The first thing everyone did after arriving at the school was to by a new Volkswagen Beetle. The cars had to be picked up in Paris. No one wanted to drive in Paris so I spent several weekends driving from Paris to Phalsbourg with new VWs.
We all lived on the same floor of the BO. We weren’t allowed to cook, but we had many fabulous meals cooked on illegal hot plates and electric fry pans. The week before the first Thanksgiving, the teachers had a complete BOQ cooked dinner, turkey and all the trimmings. I still do not know how they did it.
We went to most of the festivals in France, Germany, Holland and Austria as a group in our new Volkswagens. One time, we got back to the base on a Monday at 8am after a weekend at the Holland tulip festival. We were at school teaching by 830 am. This was cutting it a little close. The stories of our adventures would fill a book.
I was supposed to teach all the subjects for the eighth grade. However, I was not able to teach shop, homemaking and French. I enlisted a father who was a skilled woodworker, a mother who was a magician with the stove and oven to assist me. Every Wednesday afternoon, my class walked a short distance to the housing area for shop and homemaking. The boys made some beautiful things and the girls shared some of the best baked goods any of us ever tasted.
French was another story. I asked a very beautiful young French dependent wife if she would teach French to my class. Three times a week, we would have French conversation lessons. Everyone had a great time. My class actually learned a great deal of French which they used in the Alps while skiing.

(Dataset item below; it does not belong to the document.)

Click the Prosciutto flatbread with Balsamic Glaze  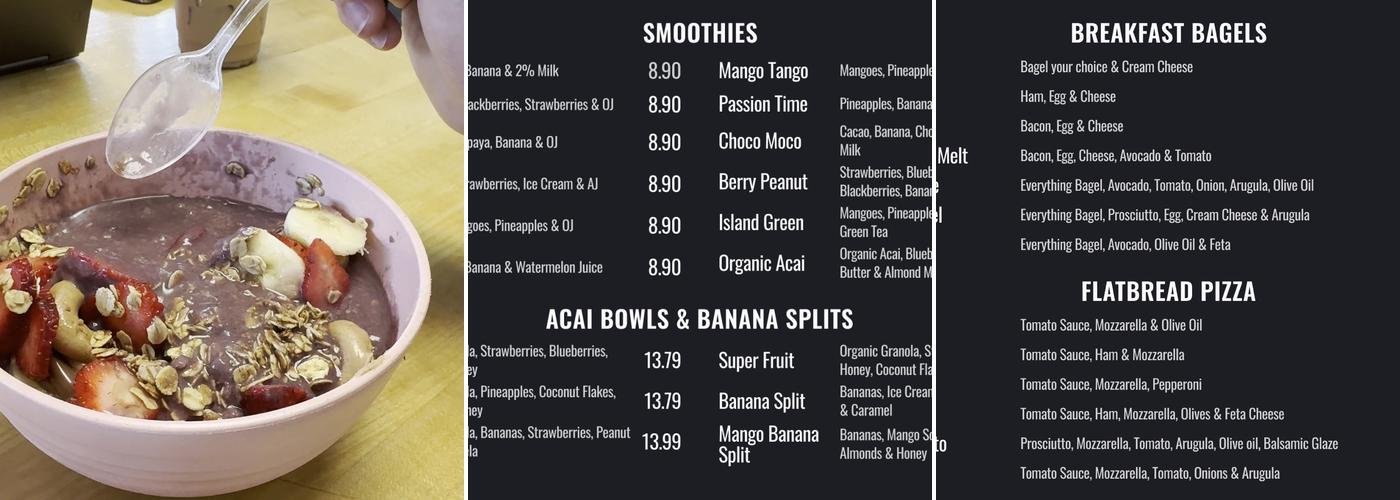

With some difficulty, I got my class into a two-week free “Class of Snow” that the French government ran mainly for the poor children of Paris. We spent the two weeks in the Alps, learning additional French and my students also learned to ski! They also learned to “negotiate” in French as both the Americans and the French kids were tough and had issues to “work out”. However, we all departed as friends.
I was raised in the Hawaiian Islands and had never lived with four seasons. The Alsatian Mountains and Phalsbourg had perfect seasons. The students and faculty took full advantage of the heavy, long-lasting snow and some of the snowball fights were legendary (Physical Education class).
In the spring, we would hike through the fields on and off base collecting wildflowers, smells and all the wonders of the season. We visited Strasbourg, toured the canals, and waited for the cock to crow at noon high on the cathedral. Being eighth graders, the students rented rowboats in the park which resulted in them sinking one boat in a water fight. I thought we might have a lesson on French prisons. It took all the charm of our beautiful French teacher to extract us from that adventure! It pays to have beauty on your side!
We had field trips to castles, a canal boat trip (it was carrying coal, but that is another story), WWI battle fields and a concentration camp. We still had time for math, science, English and the other required subjects.
Phalsbourg was a very special time. All have moved on, and it will never happen again. Phalsbourg closed three years later and I was transferred to Chicksands, England; Lakenheath, England; Morocco and Spain. I was a teacher and an administrator. DoDDS was the adventure of a lifetime.